* **Given instruction**:
Copy the records starting with the line that contains "Screen dimensions: 900x900" and going on through the end of the records, swapping "satellite" for "spacecraft" and changing nothing else. Leave the pictures out of your copy.

* **Exercise data**:
— start —

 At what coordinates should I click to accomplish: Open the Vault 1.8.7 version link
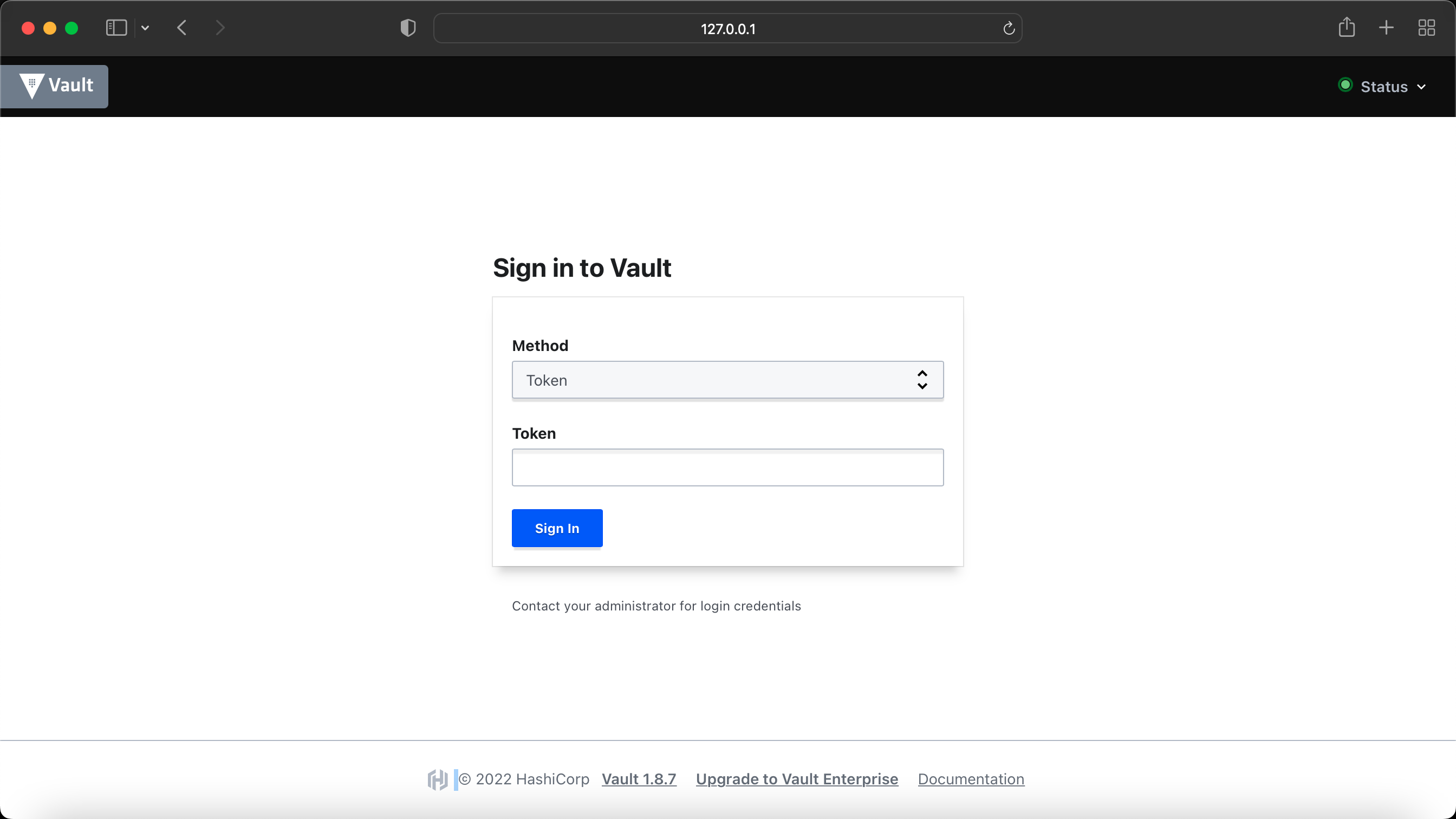point(639,779)
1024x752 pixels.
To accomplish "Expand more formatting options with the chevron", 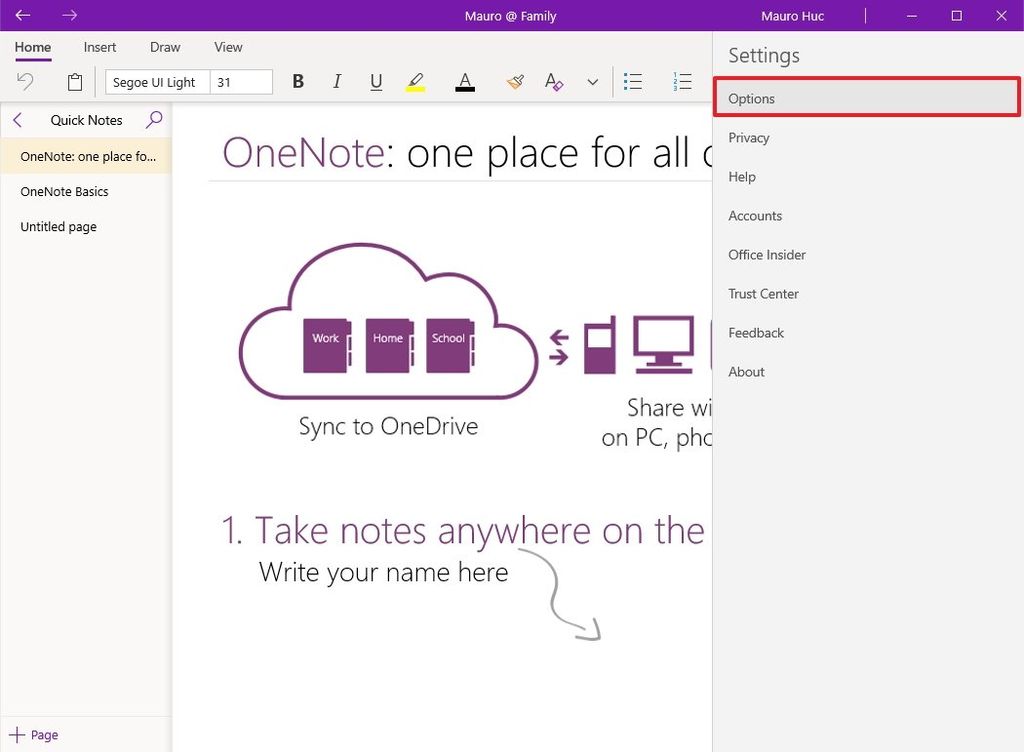I will pos(592,82).
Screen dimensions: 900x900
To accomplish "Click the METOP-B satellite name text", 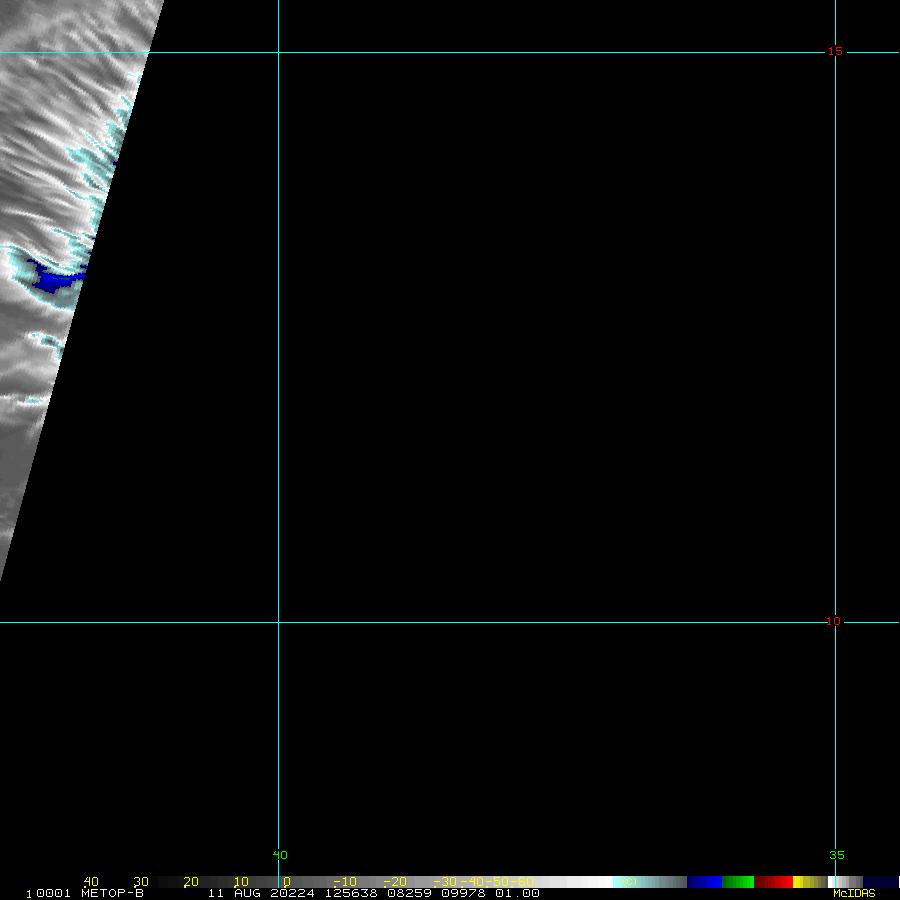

— end —

* **Result**:
Screen dimensions: 900x900
To accomplish "Click the METOP-B spacecraft name text", 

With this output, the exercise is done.